Tuesday's announcement is part of the White House's festive PR campaign for the Affordable Care Act/Obamacare. It's a bit like advent calendar, only less fun: the administration is promoting a different aspect of the bill each day up until Dec. 23.

Today's announcement is a part of Tuesday's focus on mental-healthcare services provided by ACA. But with the one-year anniversary of Sandy Hook coming up on the 14th, the government will also use the event to highlight the gains it's made in curbing gun violence.

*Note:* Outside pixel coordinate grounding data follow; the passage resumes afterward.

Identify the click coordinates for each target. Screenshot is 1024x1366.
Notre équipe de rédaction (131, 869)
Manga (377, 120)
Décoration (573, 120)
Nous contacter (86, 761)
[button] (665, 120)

Except those gains are few and far between: In a year that's seen a plethora of shootings, there's not been a new law passed federally. Gun control is largely an issue left up to the states, and an Obama-backed measure to expand gun control checks and ban assault weapons failed Senate in April. At the time, an angry President called it "a pretty shameful day for Washington."

But in true Congressional fashion, an eleventh-hour deal was made yesterday to extend an expiring 25-year-old ban on guns undetectable by sensors. This means that 3D-printed plastic handgun contraptions remain illegal (well, unless you have a strip of metal in there for the sensors to detect). Although Democrats pushed for tighter restrictions, Republicans and the NRA, which seems to dip into Congress from time to time, opposed any new measures for the legislation — and got their way. Again.